13583196721504994489
Dan selanjutnya, seperti pada gambar disamping, pada ‘Segi Enam Daud’ atau ‘Bintang Sulaiman’ ada tanda panah dari sudut alat yang mengarah tujuan. Itu artinya, di dalam mendaya gunakan alat untuk mencapai tujuan adalah dengan cara melaksanakan kebaktian (al-birr) berupa zakat, infak, shadaqah.

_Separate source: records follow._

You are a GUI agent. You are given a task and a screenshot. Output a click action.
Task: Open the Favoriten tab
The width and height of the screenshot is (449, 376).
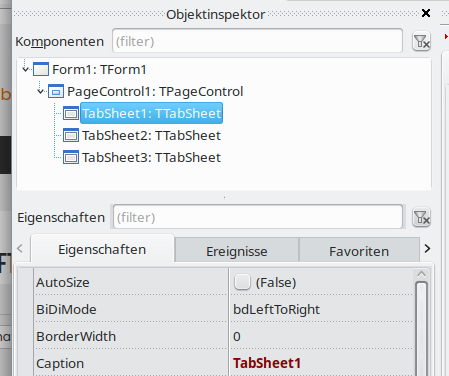pyautogui.click(x=359, y=251)
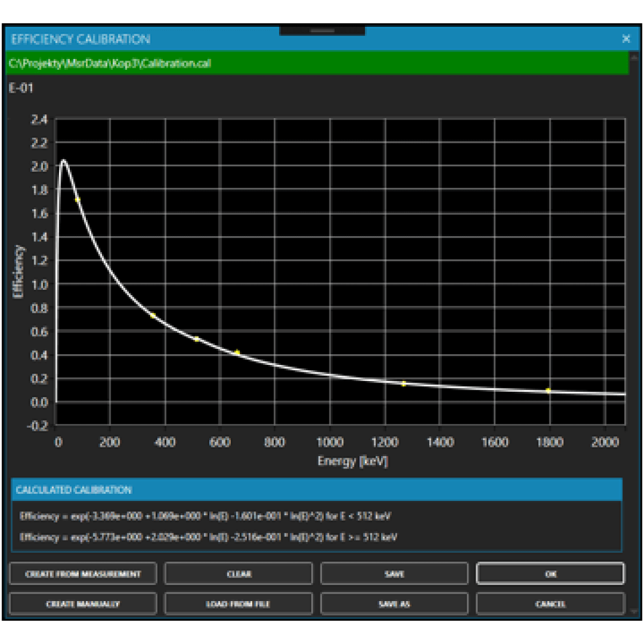Select the yellow data point near 1270 keV

(x=404, y=384)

Panah yang lain adalah dari sudut syarat mengarah ke sudut asal. Itu artinya, dalam menunaikan syarat agar perbuatan yang dilakukan diridhai oleh Allah (Sang Asal), syarat tersebut karus dilaksanakan dengan ikhlas. Untuk itu harus terbentuk kepribadian yang senantiasa menghambakan diri kepada Allah. Iyyaka na’budu (kepadamu kami mengabdi atau menghambakan diri). Caranya adalah dengan melakukan ibadah shalat.
Dan panah yang terakhir adalah dari sudut qadar menuju sudut batas. Maknanya, dalam mengungkapkan kemampuan diri seseorang agar tidak melampau batas. Caranya adalah dengan melakukan ibadah puasa. Dengan berpuasa seseorang diproyeksikan bisa mengendalikan diri.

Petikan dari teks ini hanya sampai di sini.